Julia Basics: Multiple Dispatch. Since most operators are subroutines, it also has multiple dispatched operators. Thus, the two method definitions above, taken together, define the behavior for For non-numeric values, and for fewer or more than two arguments, the function You can easily see which methods exist for a function by entering the function object itself in an interactive session:This catch-all is less specific than any other possible method definition for a pair of parameter values, so it will only be called on pairs of arguments to which no other method definition applies.Although it seems a simple concept, multiple dispatch on the types of values is perhaps the single most powerful and central feature of the Julia language. ( This one would always match. Nevertheless, we have used multiple dispatch and methods almost continually without being aware of it: all of Julia's standard functions and operators, like the aforementioned When defining a function, one can optionally constrain the types of parameters it is applicable to, using the This function definition applies only to calls where Applying it to any other types of arguments will result in a As you can see, the arguments must be precisely of type This method definition applies to any pair of arguments that are instances of To define a function with multiple methods, one simply defines the function multiple times, with different numbers and types of arguments.
This is often performed by the following steps:For a more specific example, a generic square-matrix multiply pseudo-code might look like:One way to significantly cut down on compile-times and testing complexity is to isolate the logic for converting to the desired type and the computation. The main difference between multiple dispatch and function overloading (esp.
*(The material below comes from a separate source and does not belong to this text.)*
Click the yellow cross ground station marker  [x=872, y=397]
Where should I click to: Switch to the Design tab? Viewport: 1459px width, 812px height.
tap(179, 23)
Thus, overall, this defines a boolean function that checks whether its two arguments are of the same type:Such definitions correspond to methods whose type signatures are This kind of definition of function behavior by dispatch is quite common – idiomatic, even – in Julia. When two objects collide, the program may need to do different things according to what has just hit what. 1: Speed. Julia has high-level syntax, making it an accessible language for programmers from any background or experience level. For example, suppose you're writing a digital filtering algorithm and you have a method that handles the edges of the signal by applying padding:This will run afoul of a method that supplies default padding:Together, these two methods generate an infinite recursion with The better design would be to define your call hierarchy like this: Developers of computer software typically organize Function names are usually selected so as to be descriptive of the function's purpose. In particular, they do not participate in method dispatch. In most cases, the algorithms lend themselves conveniently to this hierarchical approach, while in other cases, this rigor must be resolved manually. Class methods are the only way to implement// the CollideWith functions. */

Dynamic dispatch can be done by looking up this value in a The syntax for declaring open methods is inspired by a proposal for a native From time to time I hear that my posts are a little bit too deep and complicated for beginners. Note that if Another way, which used to be the only correct way before the advent of triangular dispatch in Julia v0.6, is:Another possibility is the following, which could useful to adapt to cases where the parameter One common mistake is to try and get the element-type by using introspection:However, it is not hard to construct cases where this will fail:When building generic code, there is often a need for constructing a similar object with some change made to the layout of the type, also necessitating a change of the type parameters. The Asteroids example can be implemented as follows: This may sound similar in approach to single-dispatch, but as we shall see below, it is still more flexible.For example, trying to dispatch on the element-type of an array will often run into ambiguous situations. In particular, in more complex method hierarchies it is not uncommon for Above, it was pointed out that one can resolve ambiguities likeThis is often the right strategy; however, there are circumstances where following this advice blindly can be counterproductive. Indeed, any new method definition won't be visible to the current runtime environment, including Tasks and Threads (and any previously defined In this example, observe that the new definition for You may want to try this for yourself to see how it works.The implementation of this behavior is a "world age counter". We could construct such a set by writing out a This pattern is implemented by defining a generic function which computes a different singleton value (or type) for each trait-set to which the function arguments may belong to.

virtual argument takes only 15-30% more time than calling an ordinary virtual In what is going to be the most technical note so far, I will try to reflect on a few years of using the Julia programming language for computational ecology projects.